Secret for Effective Use of Curcumin Unveiled
A new study from Italian researchers published in Panminerva Medica shows that Meriva, an Indena proprietary complex of curcumin with soy phosphatidylcholine, helps relieve pain and increase mobility in patients with osteoarthritis.

Jul 27 2010 --- Meriva, a patented complex of curcumin with soy phosphatidylcholine, has been shown to reduce pain and improve mobility in patients with osteoarthritis. It is the first time curcumin has shown efficacy at low and clinically realistic dosages.
A new study from Italian researchers published in Panminerva Medica shows that Meriva, an Indena proprietary complex of curcumin with soy phosphatidylcholine, helps relieve pain and increase mobility in patients with osteoarthritis. This is the first time that curcumin shows clinical efficacy at low and realistic dosages, a result due to a phospolipid formulation obtained with the Phytosome technology. This special type of complexation had previously been shown to improve the stability and absorption of curcumin also in humans.
In this registry study, patients with osteoarthritis (OA) were treated with Meriva at a dosage corresponding to 200mg curcumin/die. This dosage is much lower than those used in previous and ongoing clinical studies, that can reach 8 g/die. The results showed that Meriva is clinically effective as a complementary management tool for OA, suggesting that the increased stability and better absorption of curcumin induced by phospholipid complexation have a direct clinical translation. Findings from the study also suggest a reduced need in physical treatments and hospitalization costs for patients treated with the curcumin complex.
Commenting the results of the study Giovanni Appendino, Professor of Organic Chemistry at the University of Eastern Piedmont and Indena Scientific Advisor, said “Over 2,500 preclinical investigations have shown a potential role for curcumin in the treatment of a wide array of diseases, especially of the chronic-inflammatory type. However, the low water solubility of curcumin, its chemical instability at intestinal pH values, and its extremely poor oral bioavailability have so far hampered all attempts of clinical developments. Today, those problems have been largely overcome by phospholipid complexation offering improved stability and oral absorption in comparison with uncomplexed curcumin”.
Curcumin is also a gastroprotective agent, and might protect patients from the adverse gastric side-effects of many anti-inflammatory drugs, improving the quality of life for patients and decreasing significantly the treatment costs.

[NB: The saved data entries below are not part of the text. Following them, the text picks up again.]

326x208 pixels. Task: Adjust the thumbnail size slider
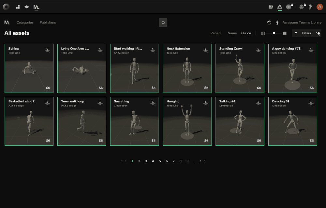[274, 33]
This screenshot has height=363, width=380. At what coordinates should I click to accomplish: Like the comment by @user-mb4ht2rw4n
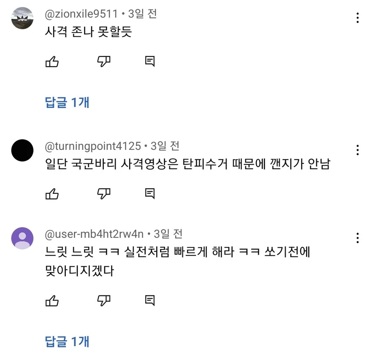point(52,301)
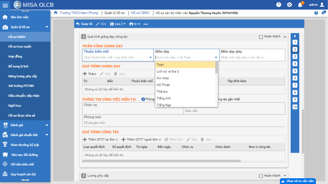Collapse the Quá trình giảng dạy, công tác section
The width and height of the screenshot is (328, 184).
285,36
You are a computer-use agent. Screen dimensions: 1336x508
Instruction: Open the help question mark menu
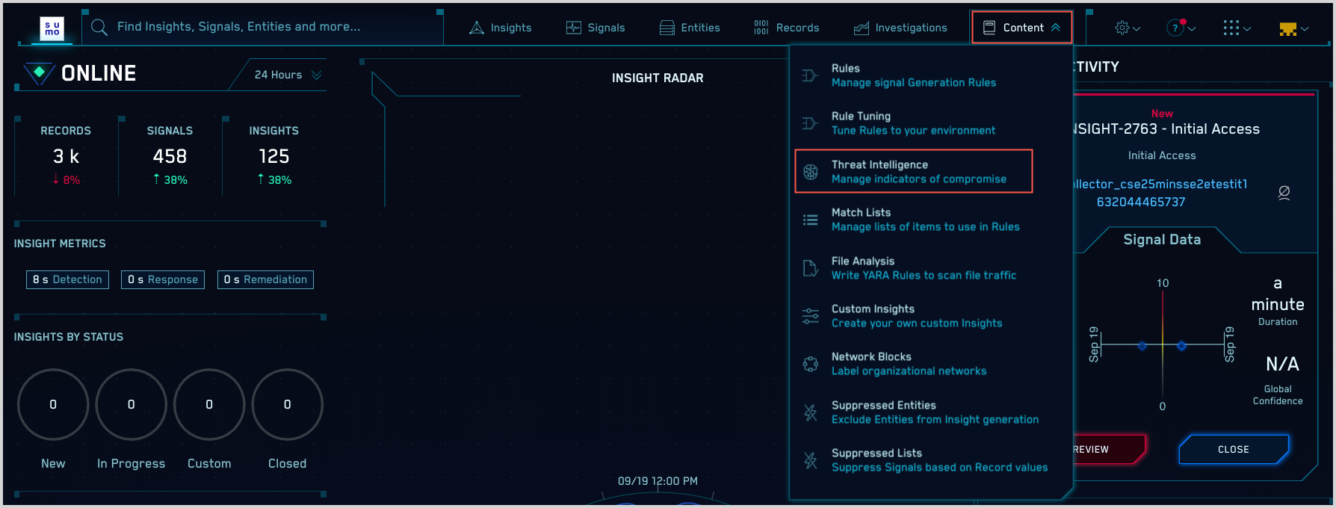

Curcumin is the yellow pigment of turmeric (Curcuma longa L.), the most important spice of the Indian cuisine, and a major ingredient of curry powders. In Asian Medicine, turmeric is used for the treatment of inflammation and joint pain. In Western countries, it is mainly employed as a food additive to color dairy products (cheese and yogurts), margarine and canned food. The dosage used in the study was only slightly higher than the dietary intake of curcumin in the Indian diet, where turmeric is mainly consumed in an oily matrix that favors its absorption.
Meriva is a patented complex of curcumin, a dietary phenolic, with soy phosphatidyl choline. The two compounds form a non-covalent adduct in a 1:2 weight ratio, and two parts of microcrystalline cellulose are then added to improve formulation, with an overall content of curcumin of 20%.
Meriva is already included as an ingredient in food supplements marketed in USA and EU and available over the counter. In this study, a finished form prepared by Thorne Research Inc. (Dover, Idaho, USA) was used (Meriva Curcumin Phytosome capsules), at the dosage of 1 g Meriva complex die (corresponding to 200 mg curcumin/die).
A total of 50 patients with x-ray confirmed OA were divided into two groups: group A) was managed using the ‘best available treatment’ as defined by patient’s GP and by the specialists; group B) was managed using the ‘best treatment’ as above in association with Meriva administered as a food supplement. Both objective and subjective end-points were evaluated: mobility was studied by walking performance (treadmill), and the inflammatory status was assessed by measurements of C-reactive protein (CRP) plasma concentration. OA signs/symptoms were evaluated by the WOMAC scores. After three months of treatment, the global WOMAC score (used to evaluate OA signs/symptoms) decreased by 58% (p < 0.05), walking distance in the treadmill test was prolonged from 76 m to 332 m (p < 0.05), and CRP levels decreased from 168 ± 18 to 11.3 ±. 4.1 mg/L in the subpopulation with high CRP. In comparison, the control group experienced only a modest improvement in these parameters (2% in the WOMAC score, from 82 m to 129 m in the treadmill test, and from 175 ± 12.3 to 112 ± 22.2 mg/L in the CRP plasma concentration), while the treatment costs (use of anti-inflammatory drugs, treatment and hospitalization) were reduced significantly in the treatment group.